▶ Task statement: Would you copy, word for word, each line from the one with "This screenshot has height=1061, width=960." to the end of the listing below, skipping all pictures?

»»

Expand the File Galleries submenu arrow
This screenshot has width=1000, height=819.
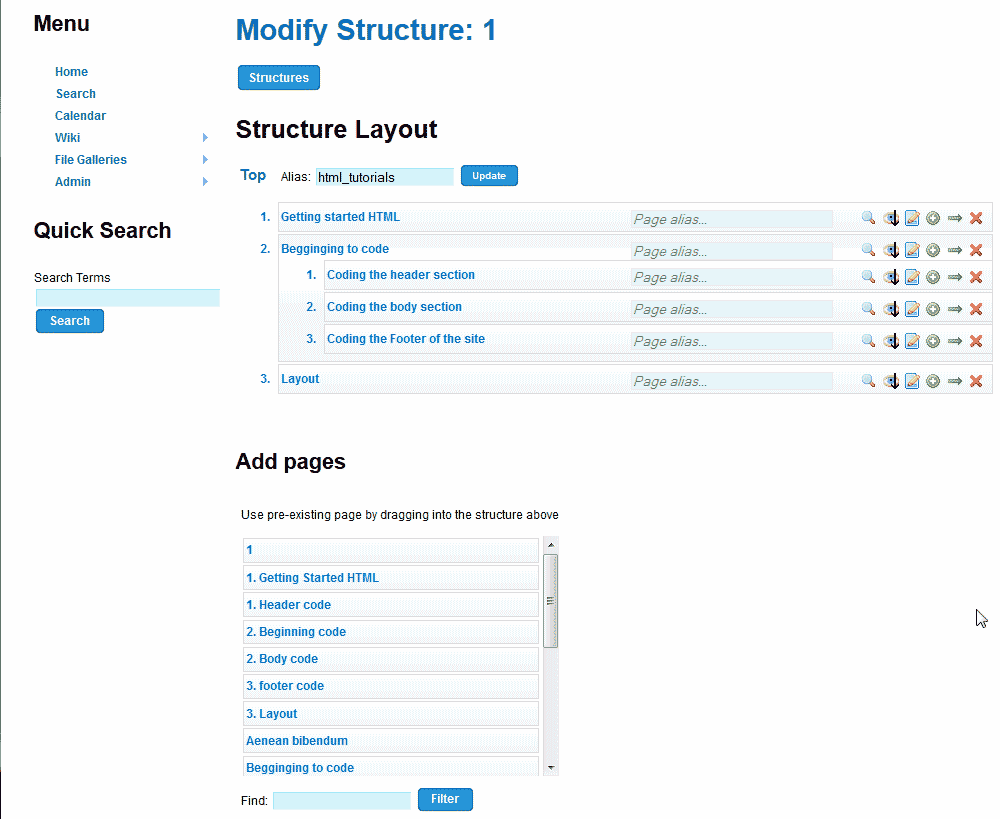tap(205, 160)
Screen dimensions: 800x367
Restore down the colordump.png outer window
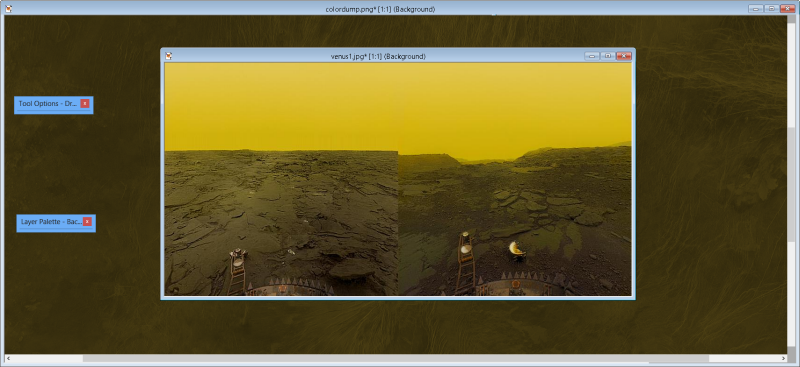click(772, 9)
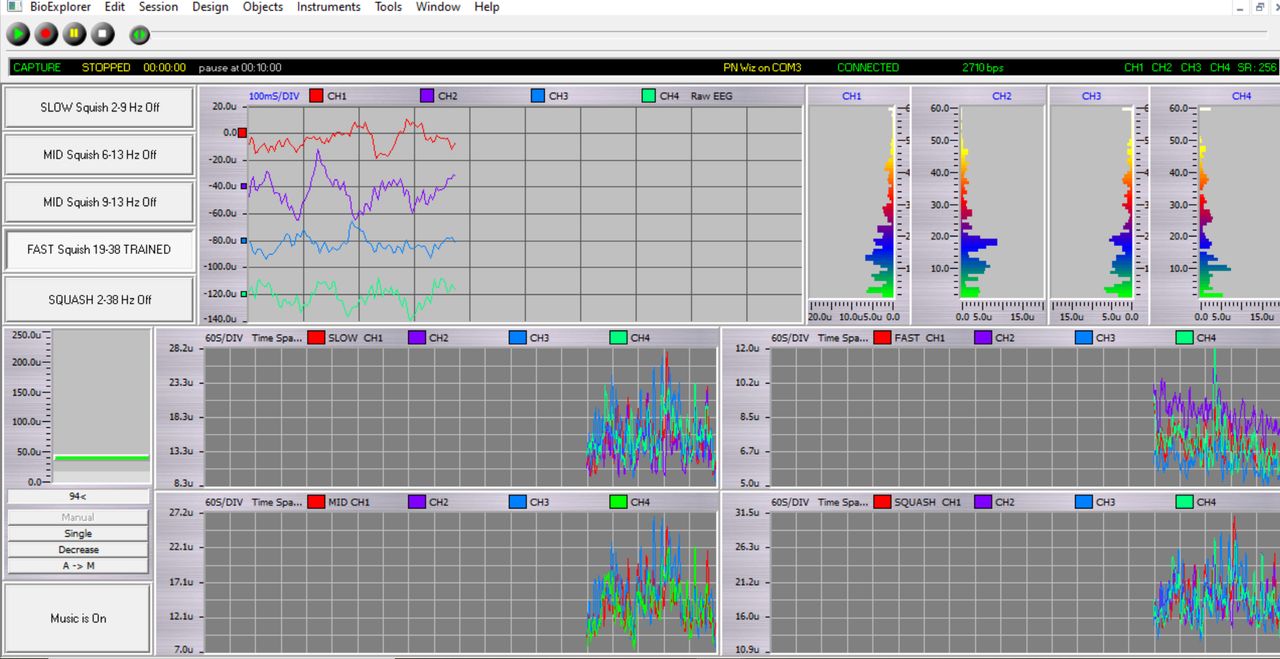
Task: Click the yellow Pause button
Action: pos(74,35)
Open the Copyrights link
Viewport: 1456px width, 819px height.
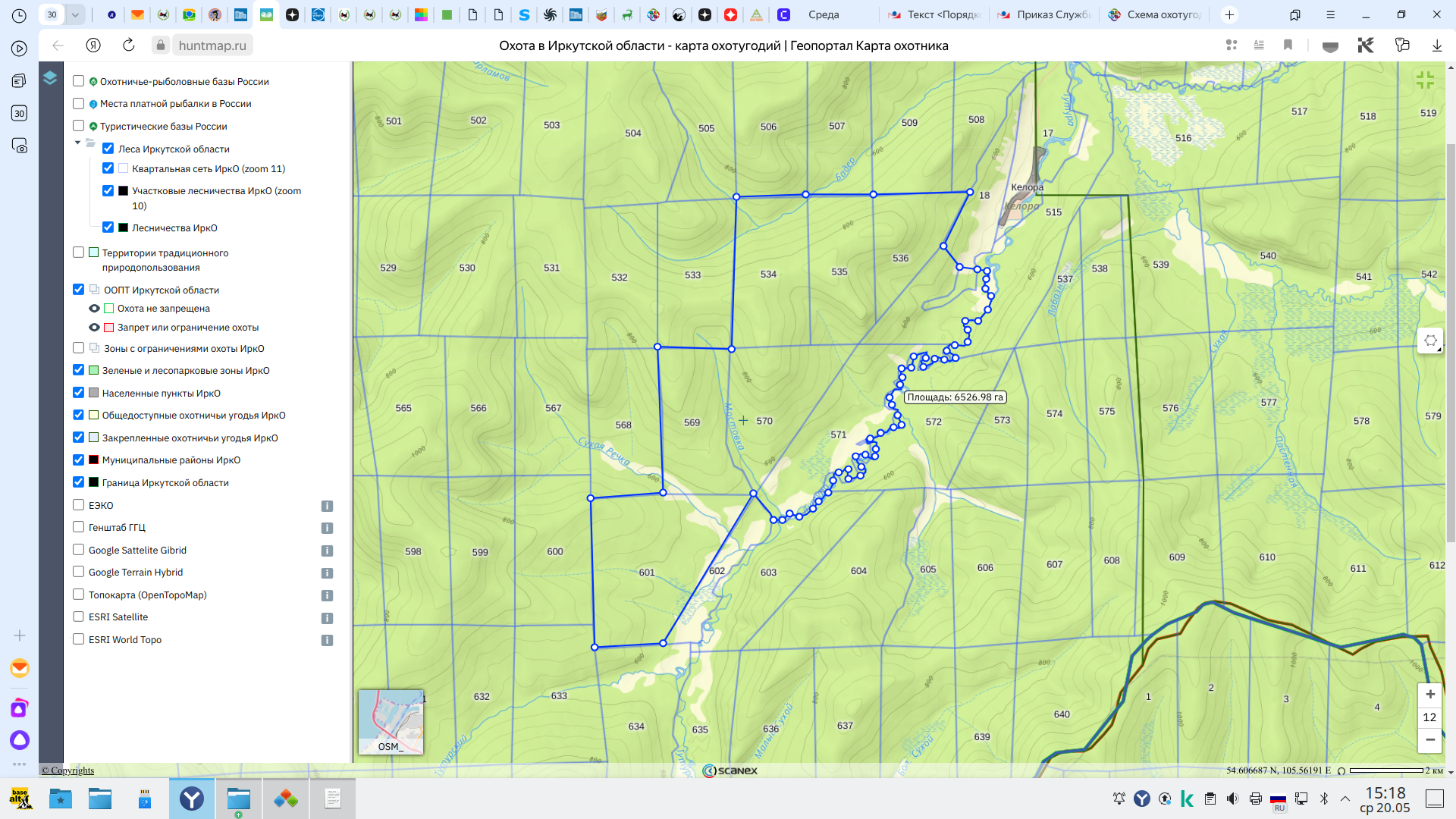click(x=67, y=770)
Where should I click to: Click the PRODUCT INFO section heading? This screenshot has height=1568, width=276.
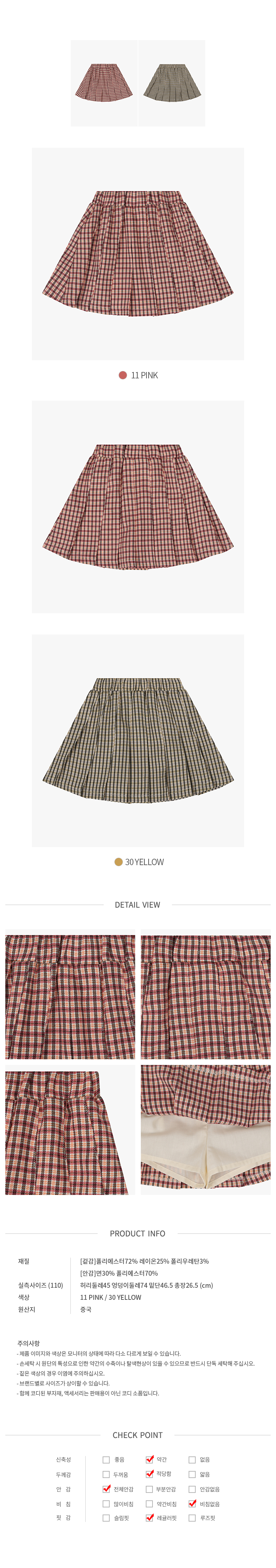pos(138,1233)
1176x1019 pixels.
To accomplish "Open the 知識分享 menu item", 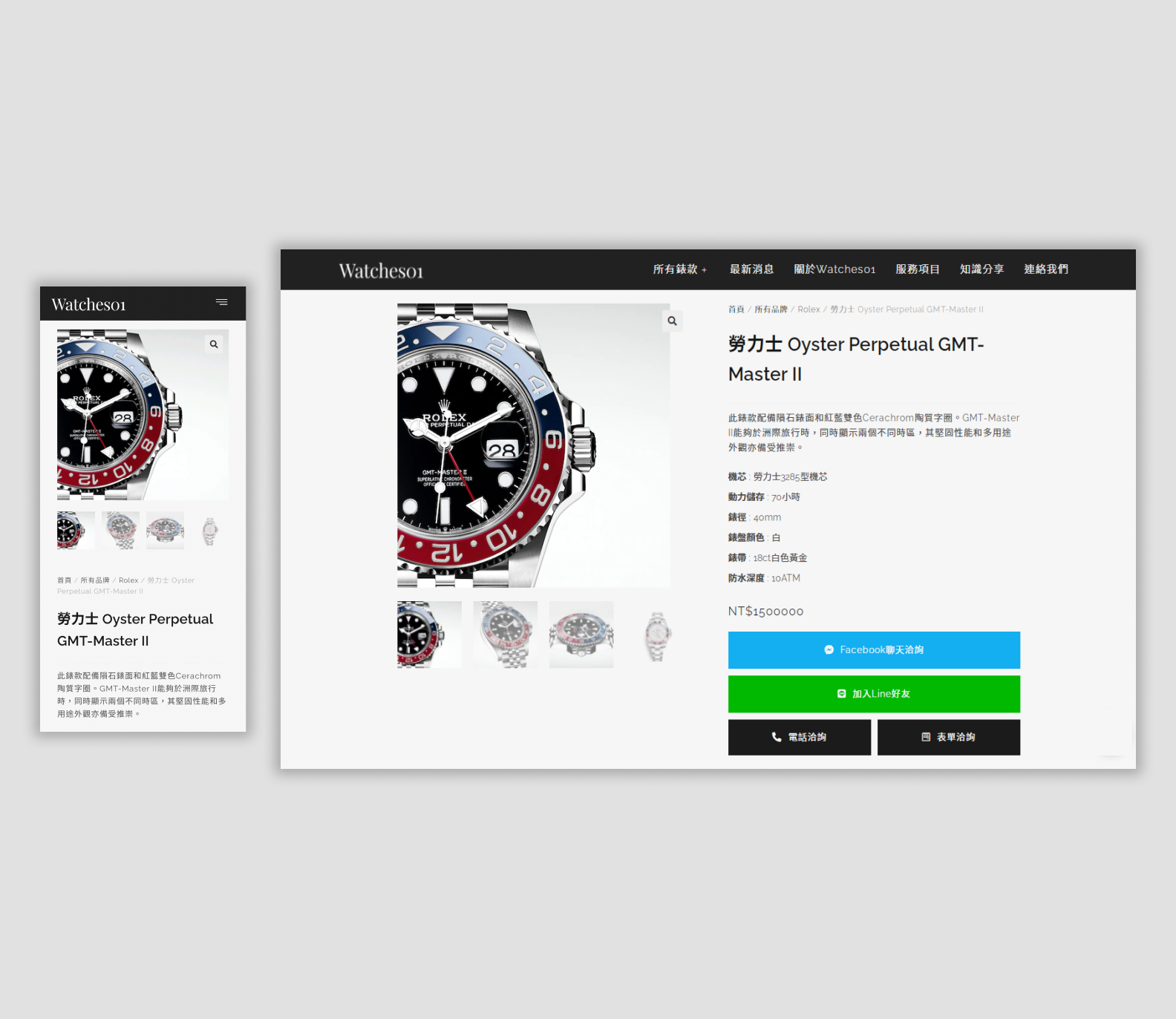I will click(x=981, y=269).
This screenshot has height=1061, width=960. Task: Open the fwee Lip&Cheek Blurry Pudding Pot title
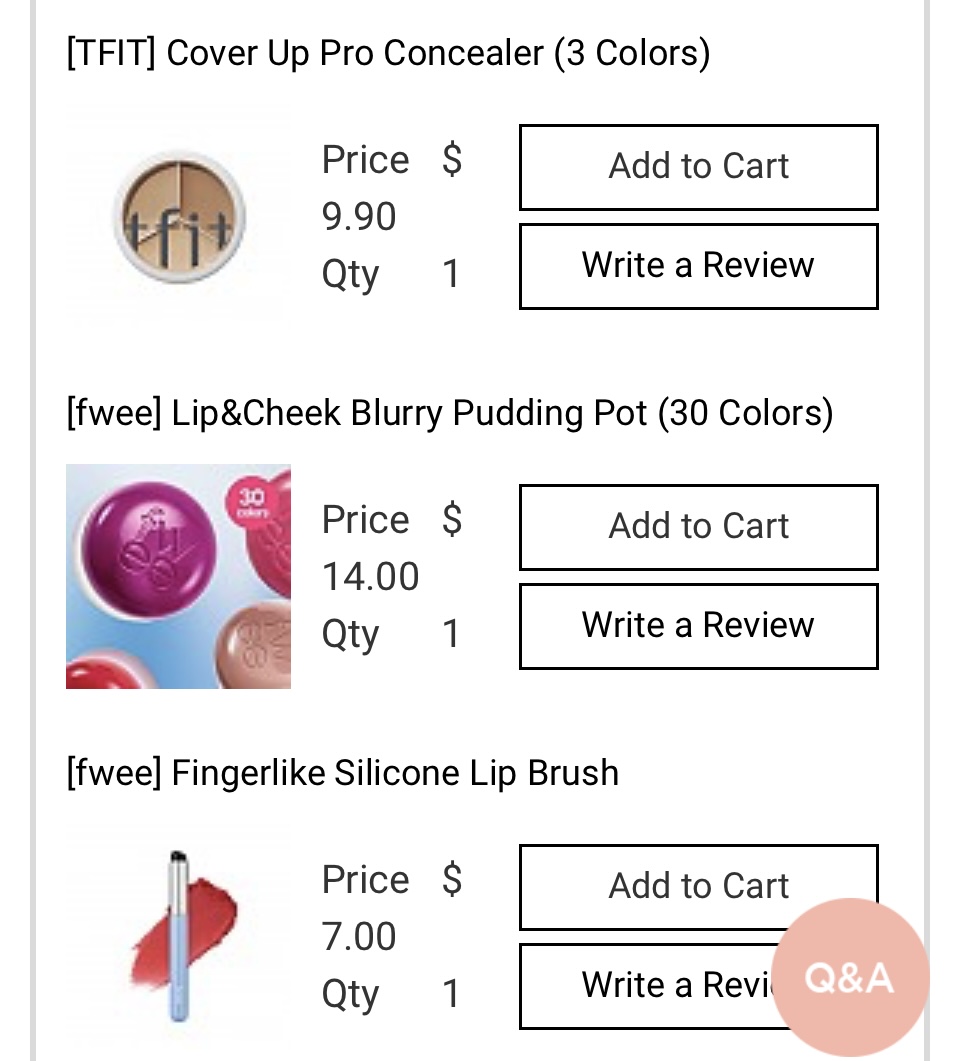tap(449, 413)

««

▶ Output for this exercise:
This screenshot has height=1061, width=960. Task: Open the fwee Lip&Cheek Blurry Pudding Pot title
tap(449, 413)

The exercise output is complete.